After a short time at the shop in the Lanes, Cato opened a shop in Upper North Street, Brighton, at this time a well-known street of antique shops. Lennox Antiques, as the business was now known, remained there for about two years. He and his wife then moved to Lewes in East Sussex, dealing from a Georgian Palladian-fronted townhouse. The business was known as Coombe House Antiques, and is where their two children spent the early part of their lives. Eight years later, in 1997, they moved to Edenbridge in Kent, where he and Susan renamed the business as Lennox Cato Antiques. During this time, he was elected onto the local town council and spent eight years as a Conservative councillor; he also became a school governor at his son’s school, and later at the local primary school in Edenbridge.

In 2007, Cato acquired the adjoining shop and set up The Edenbridge Galleries, a specialist collective of antiques dealers all of whom are members of the BADA (British Antiques Dealers Association) and LAPADA (The Association of Art & Antiques Dealers). These were classed by The Independent as being among the fifty best antique shops in the UK.

In 1990, while at Coombe House, Cato became a member of the British Antique Dealers' Association (BADA). He has sat on its Council since 2004 representing Britain's 400 leading antique dealers. In 2007 he was appointed Country Vice Chairman. Having been short-listed in 2002 for the BACA Award (British Antiques & Collectables Awards) for Best General Antique Dealer in the South of England, he went on to win the title in 2003 at The Dorchester.

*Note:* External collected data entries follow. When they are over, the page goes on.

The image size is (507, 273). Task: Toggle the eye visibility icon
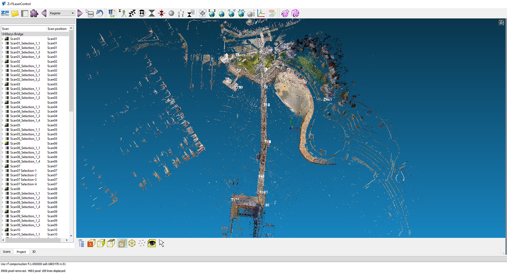pos(152,243)
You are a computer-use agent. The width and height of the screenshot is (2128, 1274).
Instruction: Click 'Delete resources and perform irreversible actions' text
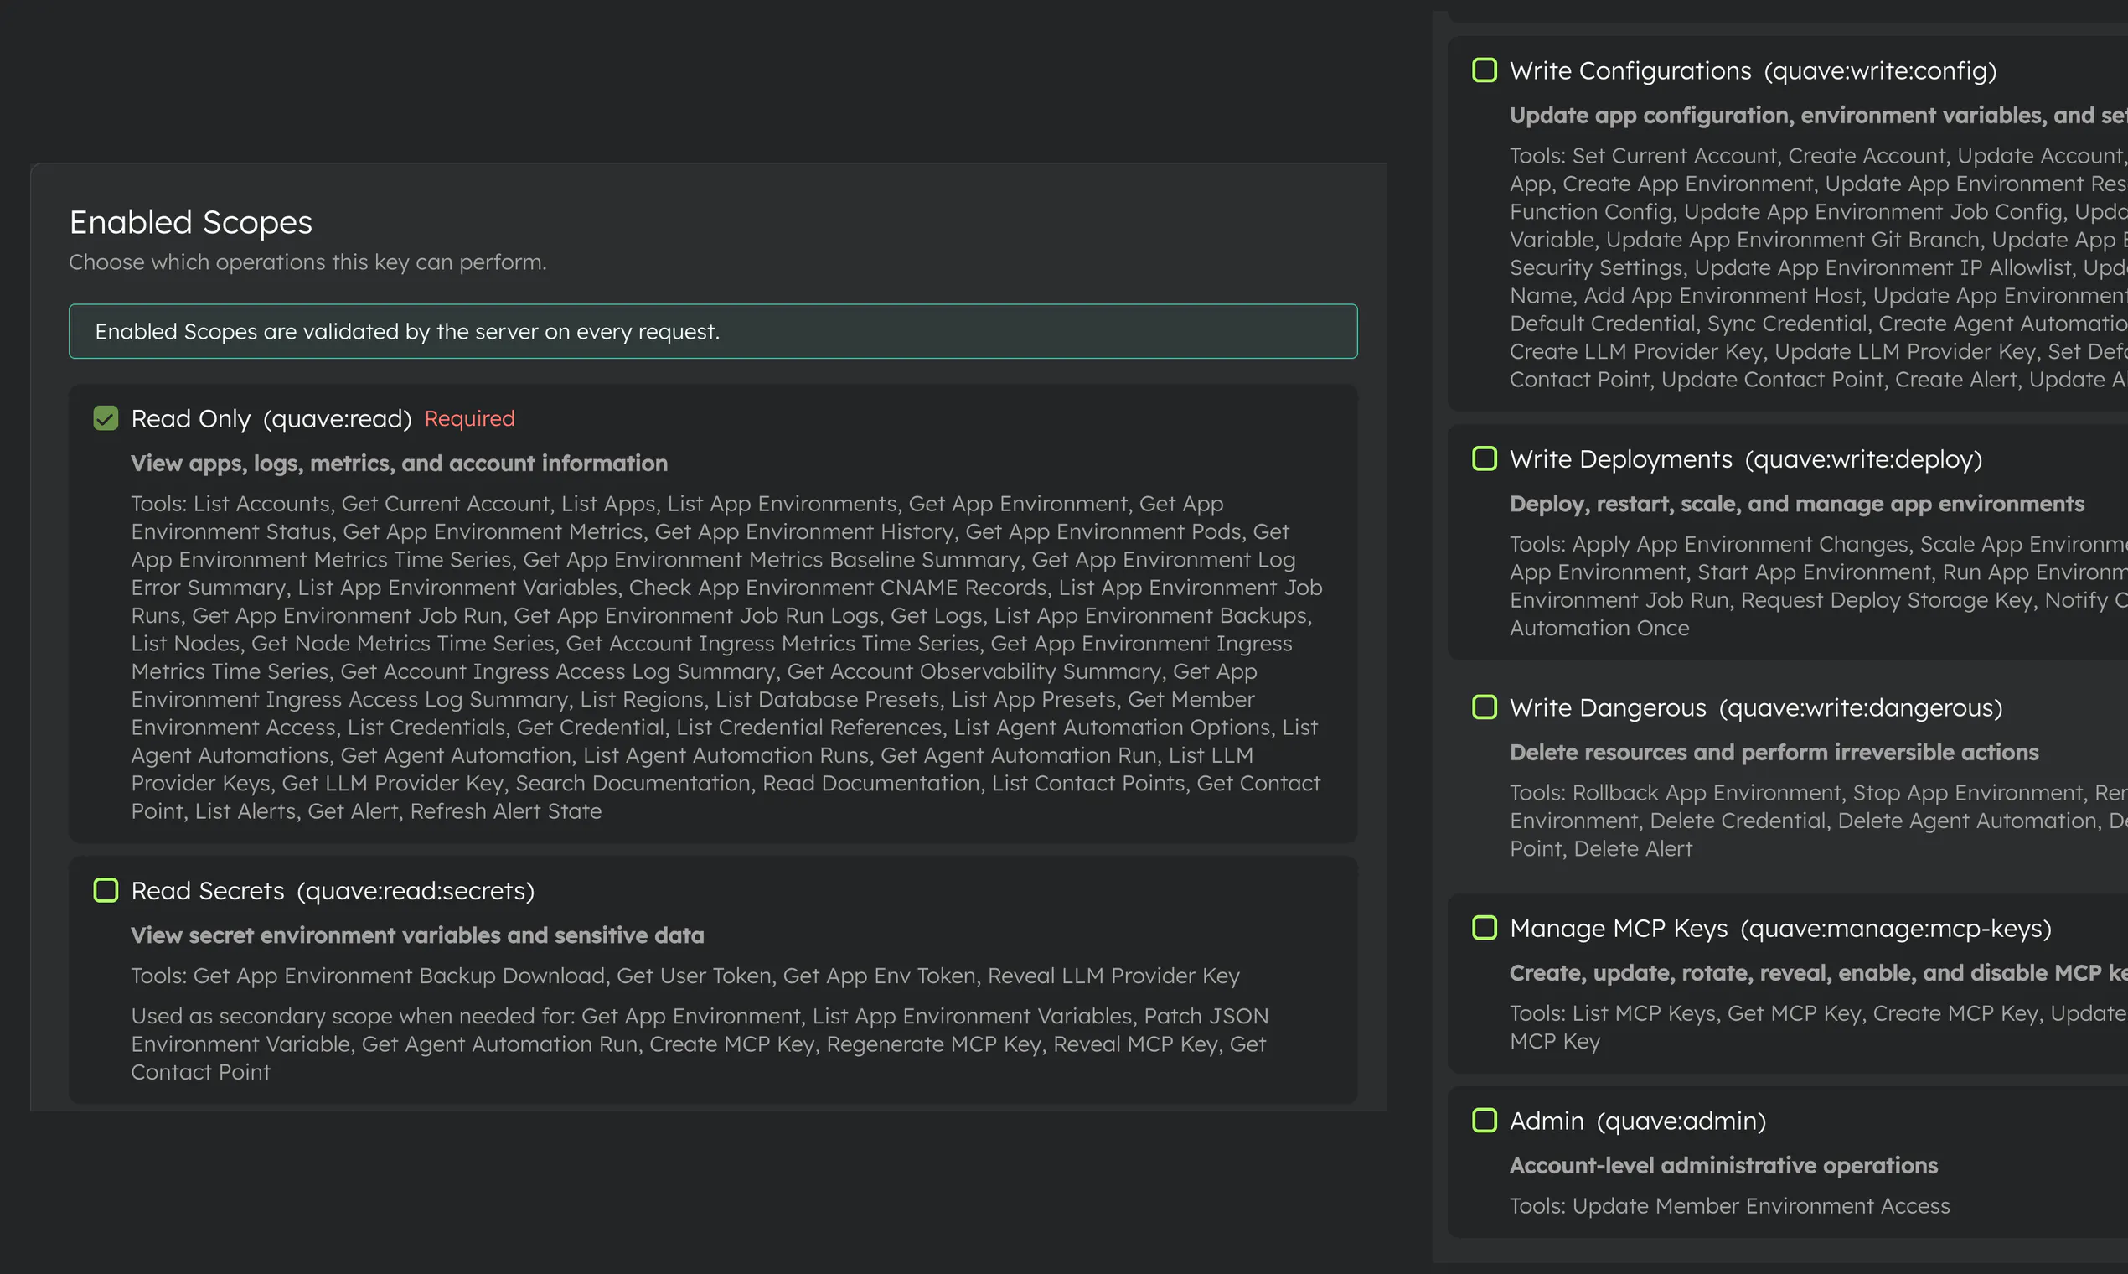(x=1774, y=752)
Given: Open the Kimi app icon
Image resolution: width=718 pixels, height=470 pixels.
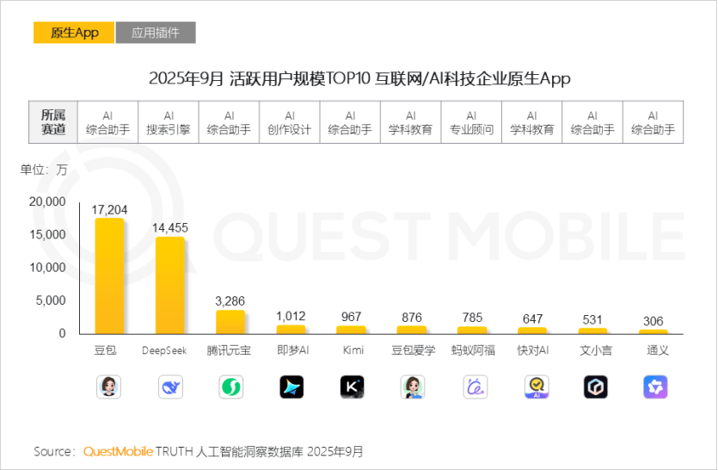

He joined the BBC's Antiques Roadshow as a furniture specialist in 2004, and has appeared on the programme regularly ever since. This was not Cato’s first foray into television; he has also appeared in the game show Going for a Song with Michael Parkinson; in a televised interview with Judith Miller at the Edenbridge premises and featured on ITV’s Tales from the Country. In 2011, Cato became a member of the Company of Art Scholars and in 2013 received the Freedom of the City. In 2002, Cato and his wife started the ‘Antique Dealers V Auctioneers Charity Football Match’, to raise money for The Haven, Breast Cancer Support Centres. Over the nine years that he ran it, Cato raised more than £40,000. The event is still going strong and the winners now receive the Lennox Cato Cup.